● EXERCISE DESCRIPTION: Search through the entries for the word "Privacy" and copy every line that has it.

┌─ GIVEN RECORDS

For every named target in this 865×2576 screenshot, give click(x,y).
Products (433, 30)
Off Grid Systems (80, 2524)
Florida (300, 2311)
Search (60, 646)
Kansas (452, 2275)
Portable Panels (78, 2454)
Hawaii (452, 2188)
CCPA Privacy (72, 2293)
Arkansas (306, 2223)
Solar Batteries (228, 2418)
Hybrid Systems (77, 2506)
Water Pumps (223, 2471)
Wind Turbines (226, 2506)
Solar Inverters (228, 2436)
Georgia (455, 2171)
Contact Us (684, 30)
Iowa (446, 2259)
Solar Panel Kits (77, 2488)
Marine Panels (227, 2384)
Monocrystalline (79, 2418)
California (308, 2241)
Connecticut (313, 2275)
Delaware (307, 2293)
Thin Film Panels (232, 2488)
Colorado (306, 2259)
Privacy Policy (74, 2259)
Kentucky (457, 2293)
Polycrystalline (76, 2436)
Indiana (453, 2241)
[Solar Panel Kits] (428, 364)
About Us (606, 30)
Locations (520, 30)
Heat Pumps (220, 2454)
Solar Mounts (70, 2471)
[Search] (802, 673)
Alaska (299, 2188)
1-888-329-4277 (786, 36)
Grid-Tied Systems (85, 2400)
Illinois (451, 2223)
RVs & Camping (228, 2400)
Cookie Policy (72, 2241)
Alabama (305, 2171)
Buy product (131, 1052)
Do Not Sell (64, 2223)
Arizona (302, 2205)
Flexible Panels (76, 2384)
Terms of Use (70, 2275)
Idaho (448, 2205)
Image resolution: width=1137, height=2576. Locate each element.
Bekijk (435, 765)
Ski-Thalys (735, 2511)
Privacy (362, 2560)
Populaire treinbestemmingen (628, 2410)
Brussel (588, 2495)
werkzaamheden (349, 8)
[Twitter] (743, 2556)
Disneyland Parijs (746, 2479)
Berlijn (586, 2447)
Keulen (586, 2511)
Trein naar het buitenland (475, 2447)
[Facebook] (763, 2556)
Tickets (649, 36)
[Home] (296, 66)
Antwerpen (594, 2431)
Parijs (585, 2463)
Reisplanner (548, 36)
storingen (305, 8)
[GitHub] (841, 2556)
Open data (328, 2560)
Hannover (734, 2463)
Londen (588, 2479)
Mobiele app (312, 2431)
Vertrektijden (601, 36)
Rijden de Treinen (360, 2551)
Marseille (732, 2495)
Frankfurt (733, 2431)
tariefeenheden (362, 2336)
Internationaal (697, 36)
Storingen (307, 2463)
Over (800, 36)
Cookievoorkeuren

└─

● ANSWER TO THIS EXERCISE:
CCPA Privacy (72, 2293)
Privacy Policy (74, 2259)
Privacy (362, 2560)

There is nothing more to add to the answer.